A headstone was smashed to dust as I fled up a broad set of steps, “…it’s enough to make a man sick.” The dance of steel led us to the edge, where a ragged gap in the railings led back to the graveyard below. The axe sang in the air and I felt the breeze catch at my hair as I ducked, seeing once again the ruined corpse of the woman beneath the ledge. Anger blossomed in my chest. It was a hot, dark rage that bubbled below my heart. I bared my own teeth and held the music box before me like a shield, and this time its wistful tune lent me no joy. The man howled in despair and my rage crystallised into grim resolve. I kicked him hard in the back, sent him toppling from the ledge like a felled tree. I stood above, like some accusing judge,
               “Would you slay me as you slew her?! You, who names me beast?!” I leapt, my coat unfolding like the wings of a bird, the cane descending like the bolt of some wrathful god. Steel met skin, met bone, met earth, and blood sprayed upon the gravestones. The man coughed more crimson upon the soil, his hands clutching at the air, at the cane that skewered his arched frame. I tasted copper on my tongue and spat into the dirt, “your blood will serve to wash hers away.” The cane was withdrawn, and a hand snapped around my throat like a snake. Bone cracked and popped, the man’s features contorting as my feet left the ground.
The sound of tearing cloth was lost in the climbing shriek that split the night. I hung now in the grip of a hideous caricature of the man I had fought. The malformed jaw gaped wide to scream and howl as I was lifted high, to be smashed to a pulp against the rubble. The cane flailed frantically as lights bloomed again before my eyes. I felt my left arm swing around, and heard the crack of the pistol. I was released to an agonised screech, and rolled as my feet hit the earth. A clawed hand struck my back but by some miracle I yet kept my feet. There was a sharp click and the whip uncoiled. I whirled with my arm outstretched, and saw the steel teeth of the whip lash across the beast’s face. I struck again as it flinched, flaying cloth and flesh alike, over and over. Hot blood rained upon me and I tasted again the burn of copper on my lips. My flight around a group of headstones proved futile when they were crushed to powder by the thing’s frenzy, by its relentless pursuit. I felt claws tug at my coat-tails, and sent the whip lashing out once again. But those shining teeth never found their mark, but instead found a trap. Crooked fingers seized the whip, and I, too slow in relinquishing my grip, was flung hard upon the stone steps.

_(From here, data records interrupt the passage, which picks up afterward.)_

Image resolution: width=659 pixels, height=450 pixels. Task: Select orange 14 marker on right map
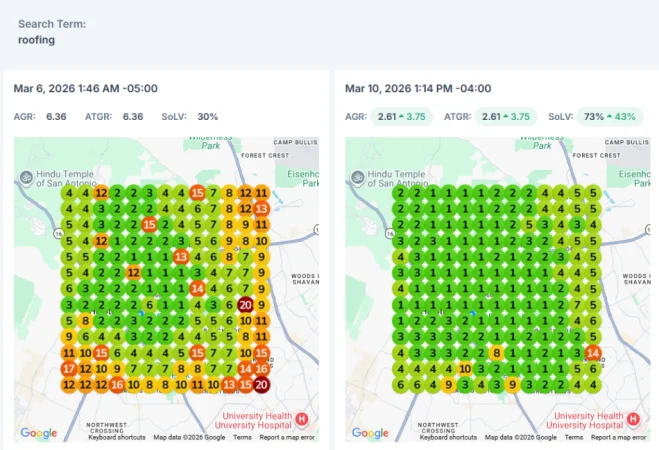tap(593, 353)
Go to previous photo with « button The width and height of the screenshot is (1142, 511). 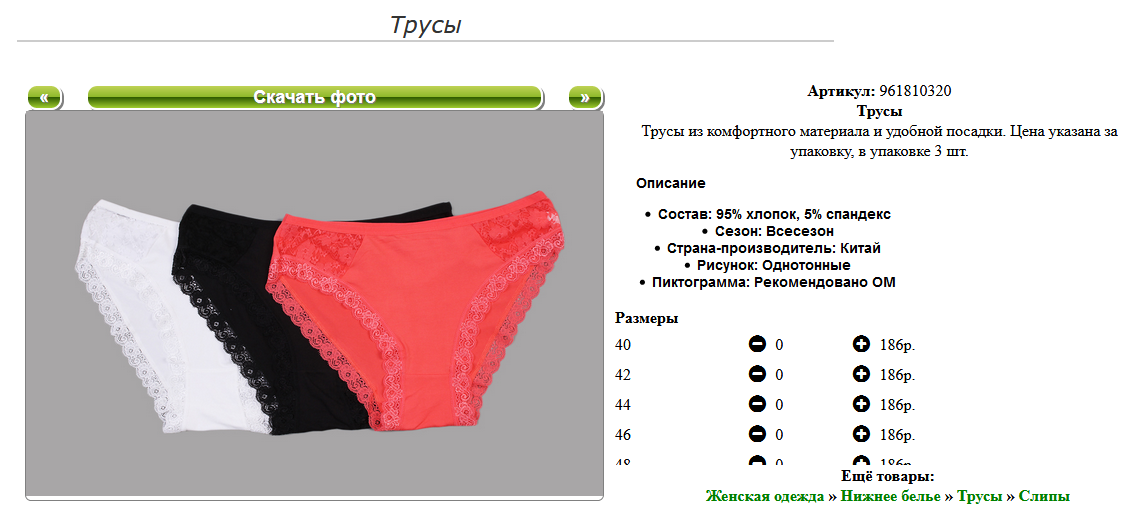click(x=45, y=98)
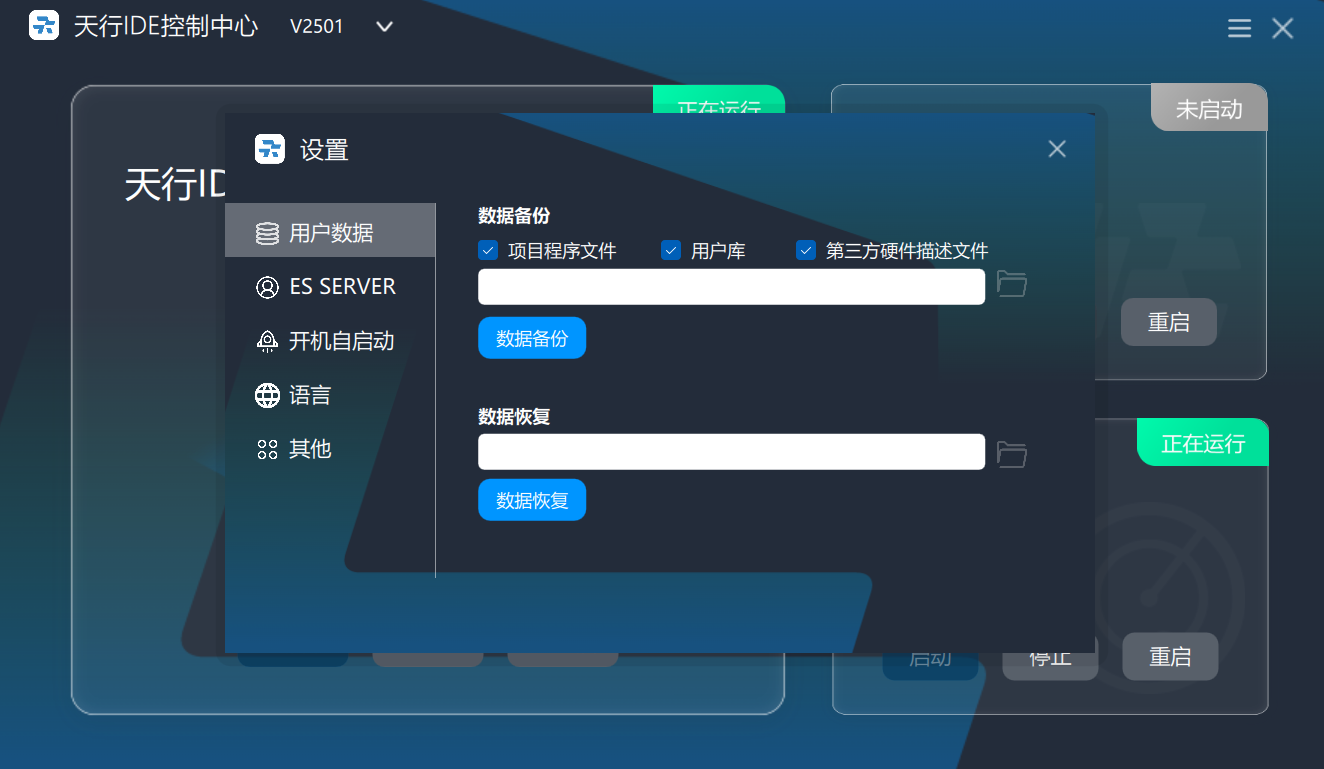Click the 天行IDE logo in title bar
This screenshot has height=769, width=1324.
[x=44, y=26]
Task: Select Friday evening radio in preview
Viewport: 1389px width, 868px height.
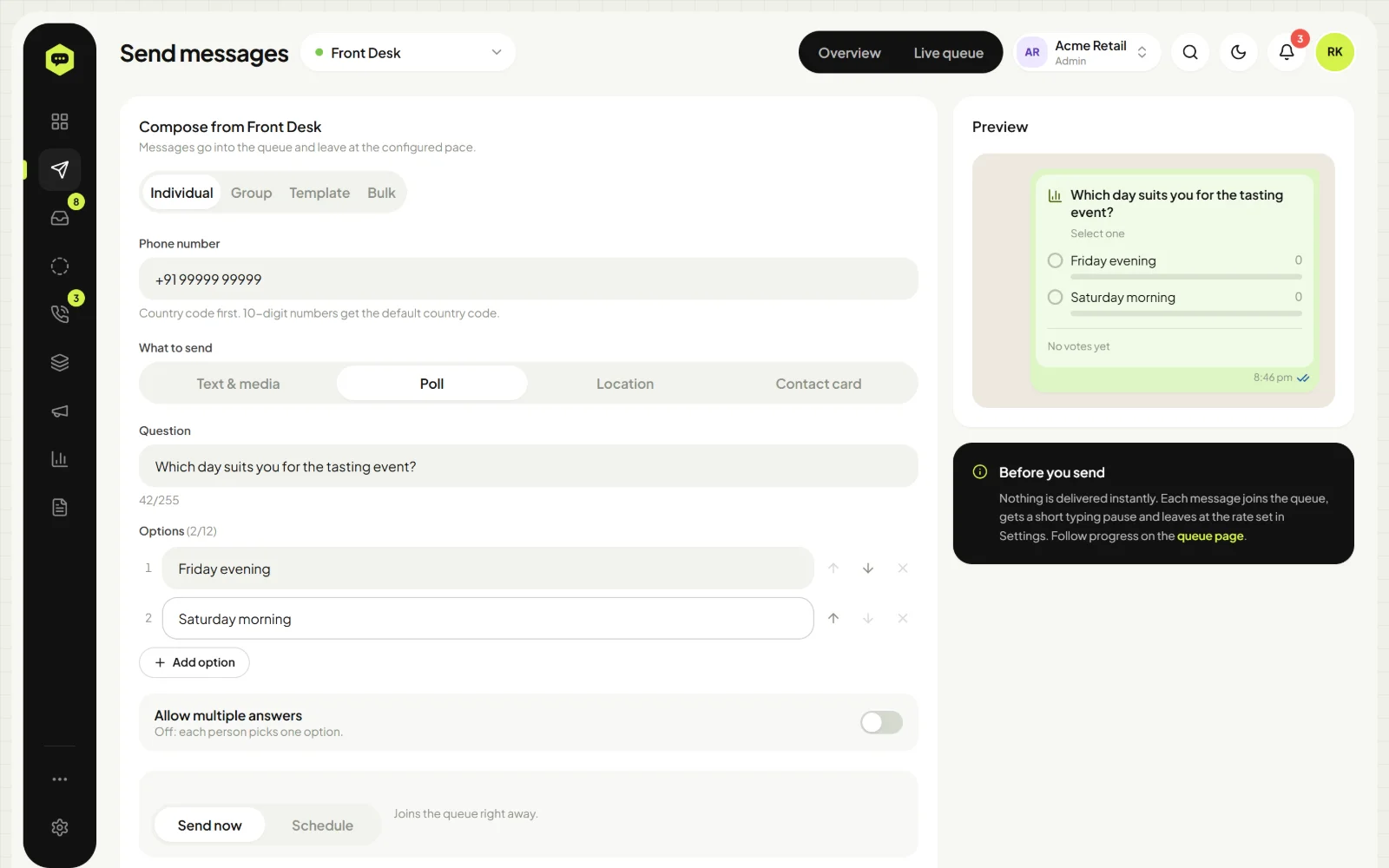Action: tap(1055, 260)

Orange light flickered above me. My right hand snatched at empty air, for the whip was nowhere to be seen. I saw the scarecrow silhouette rise to blot out the ashen sun, one ruined hand clutching the traitorous whip. My pistol remained loyal, but could do little but slow this thing for an instant. Indeed, I had only one weapon left to me. Trembling fingers held out the battered and bloody box, “Please remember! She’s waiting. She’s waiting and I promised that I would…I…” But though the creature wailed in anguish, it still lifted the whip to smite me. The pistol fell useless from my hand, and the teeth fell upon me. Fire bloomed in deep red across my body, and again I was lifted, limp as a doll. But that orange light came with me and I stabbed the torch at the beast’s chest. A scream of pain rang in my head as flames consumed the beast’s twisted form. The whip was cast aside, and I leapt again with fire in my hand. 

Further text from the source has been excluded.